The good news in all of this is that establishing branches of engineering isn’t trivial. It’s also not new. The first engineering schools were established in Paris with the École Polytechnique, at Stanford with computer science, and at the Wharton School of Business. So there are lots of ways of thinking about this – but we decided we should start with some questions. We think there are six big ideas that help you think about how to build those systems, how to regulate those systems, how to decommission those systems and how to operate safely with those systems.

First question is: is a cyber-physical system really autonomous, and if so what does that mean? How do you engineer it, how do you secure it? How do you regulate it? How do you think about what that means from a policy point of view? Not all autonomy is built the same way. How do you think about whether those systems have agency, or put another way, what are the controls and limits on those systems and where do they sit? Are they inside the systems or are they outside the systems? Are they software, or are they hardware?

Second, who gets to activate them and under what circumstances, and how do you secure them? How do you evolve them over time? Because surely those systems will change over time – think back to the steam engines.

The third set of questions has to do with assurance. How do you know if the system is safe, reliable and trustworthy? How do you configure risk and liability? How do you think about privacy and trust, manageability, explicability, legislation, ethics and standards?

 Fourth, what will be the metrics we use to measure the cyber-physical systems’ performance? Much of the first three waves of the Industrial Revolution centred on ideas about efficiencies and productivities. We could also reasonably ask about safety and sustainability – how would we make those into indicators? What would the metrics be and who would get to look at them and think about them?

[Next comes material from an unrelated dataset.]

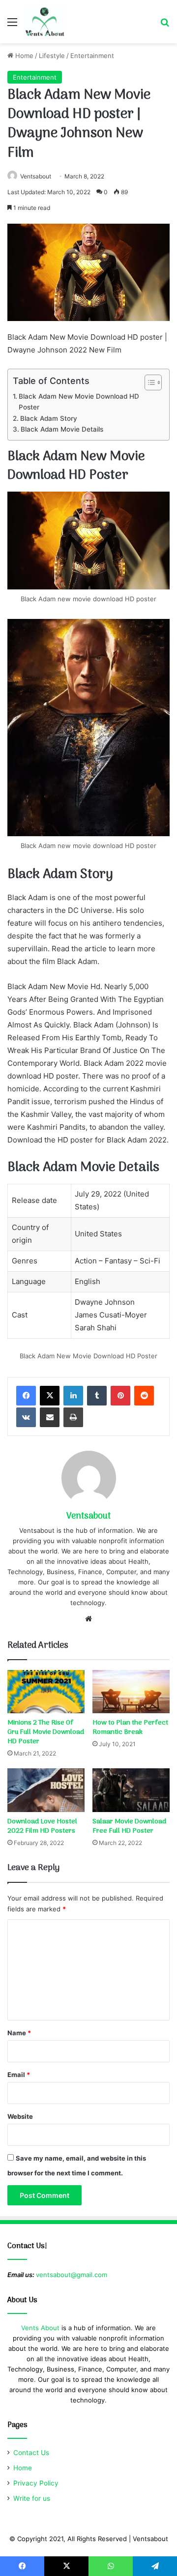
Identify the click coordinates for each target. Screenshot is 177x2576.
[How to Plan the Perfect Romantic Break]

 Fifth, cyber-physical systems at scale also raise questions about interfaces and interactions. How are we going to engage with these systems? Will we engage with them? Will they engage with each other? What will that all look like, and what will it mean to have a whole series of technologies with which we are deeply familiar suddenly change their behaviour? If you put AI inside an elevator bank, the elevators behave differently. As humans, we stand there trying to work out why there are no buttons inside the lift compartment we’re in. How we build interfaces to those next generation technical systems is an open and interesting challenge.

And the last question, which is sometimes also the first question: what are the intentions of these systems? Why are they being built? What is the idea of the world that they are making and promulgating, and how might we critically interrogate that idea?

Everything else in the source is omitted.